A couple months ago, I received a rather scathing critique of my novel-in-progress that was not necessarily wrong, most of the time, but very unnecessarily harsh in delivery. Coupled with the insults delivered to my pride and the level of skill I think of myself as being at, I ended up not writing much in the month or so after that.
And then I started playing Destiny 2, which I'll not expound upon at length here. Suffice it to say that it's sci-fi/fantasy, like my WIP, and something about the game rekindled my desire to write. Since then, I've reworked half my prehistoric mythos, ensured that my race of immortals has a cultural backstory that actually makes sense (egads!), and begun the real work of sorting through the messy plot of the middle of my book.
I've also begun the second novel, just to have some idea where I'm headed with all of this.

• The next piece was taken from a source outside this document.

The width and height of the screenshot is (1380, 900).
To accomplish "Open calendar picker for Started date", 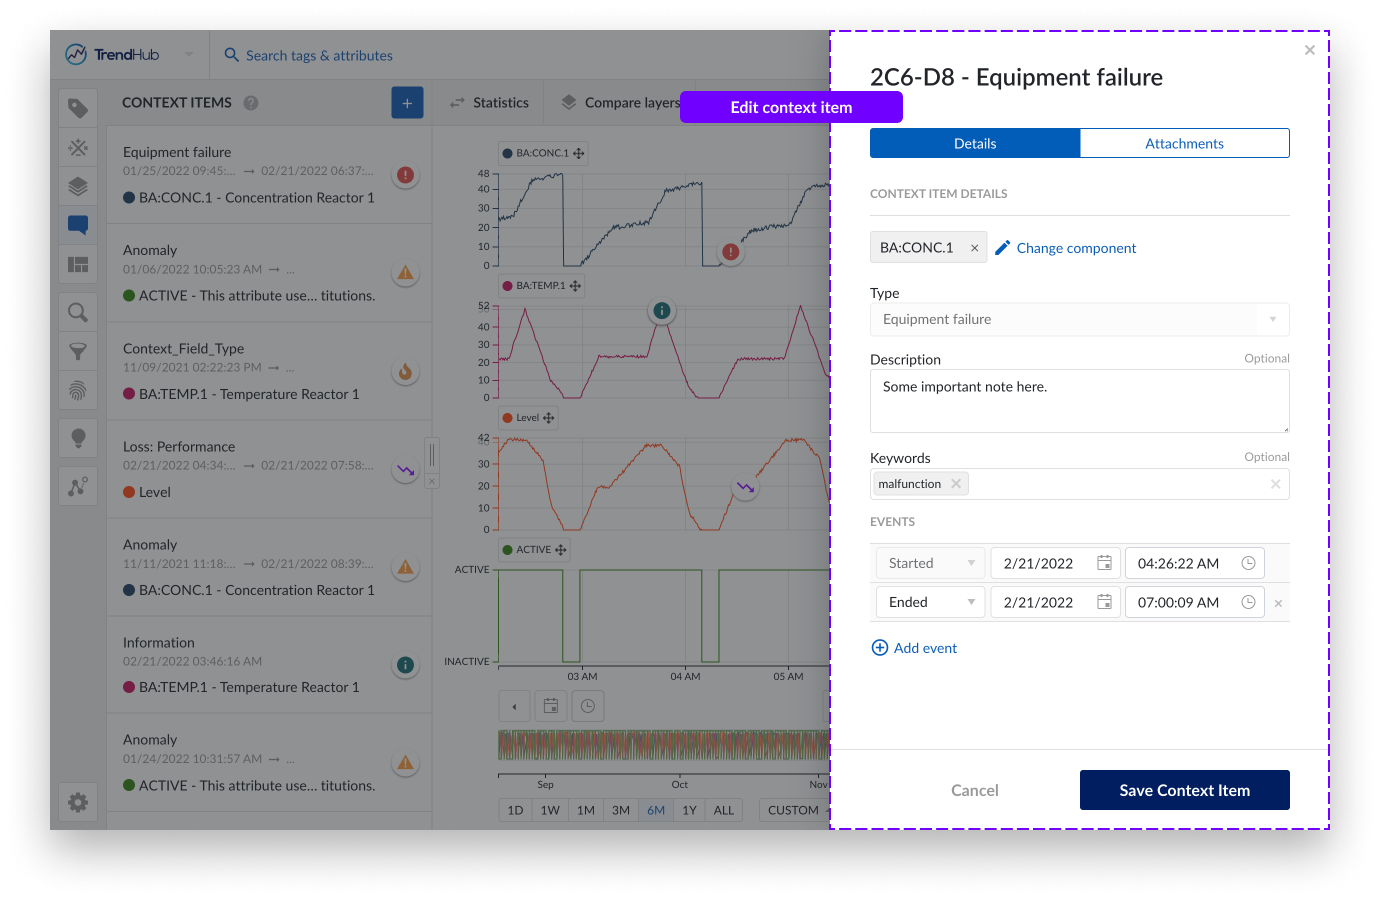I will [x=1104, y=563].
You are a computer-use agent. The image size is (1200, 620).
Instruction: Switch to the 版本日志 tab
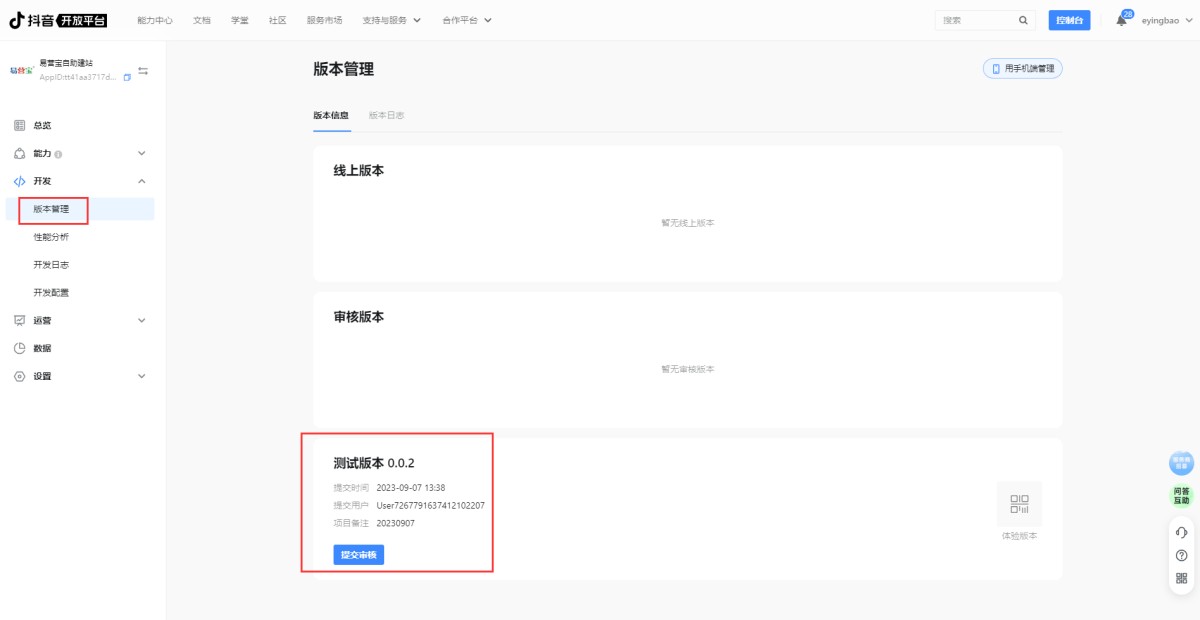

I remember, six years ago, being so in love with the idea of writing, that it didn't matter much whether the backstory for the characters made sense. After all, it was 'just' a fanfiction. It didn't have to be perfect, or even really good. It was just for me, and it just didn't matter how logical the motivations were.
I watched Avengers: Age of Ultron in theaters. I remember looking up at the screen, and seeing the terror in perennial alcoholic Tony Stark's eyes during his Wanda-vision. I saw that look when he said, "A suit of armor around the world." I grieved for him as Ultron flew away from the tower and it became clear how deeply Tony Stark had fucked up this time.
I still remember the spark of inspiration that grew into a wildfire after seeing Avengers. I knew that was the story I wanted, nay, needed to tell. Malchoir, my MC, was born shortly thereafter, though it was some time before the real work on the novel began because I couldn't decide on a voice for him.
Over the intervening four years between Avengers and now, I've picked this book up and set it down again as waves of depression, anxiety, and general schedule havoc crest and break. But I never forget the look in Tony's eyes, or the dream I once had of telling a story that really, truly meant something.
I do, however, on occasion forget to be fascinated with my setting. I've put so much work into it, even beyond the requirements of the immediate plot, that I just can't process the enormity of it. The possibility of it. I know it has holes, between the 'everyone and their brother runs a trading company' and 'remind me why the immortals care, again?', but it never seemed the right time to straighten out the kinks in a backstory that couldn't possibly matter.
Something, though, has recently struck me. I've rewritten mythos. I've shaped plotlines previously left vague. I've eliminated a whole useless planned character on account of a major plot twist (that I actually didn't myself see coming). Something has shifted in me, and I've gotten so much done.
Oh, for that muse of fire...for I have ascended the brightest heavens of invention.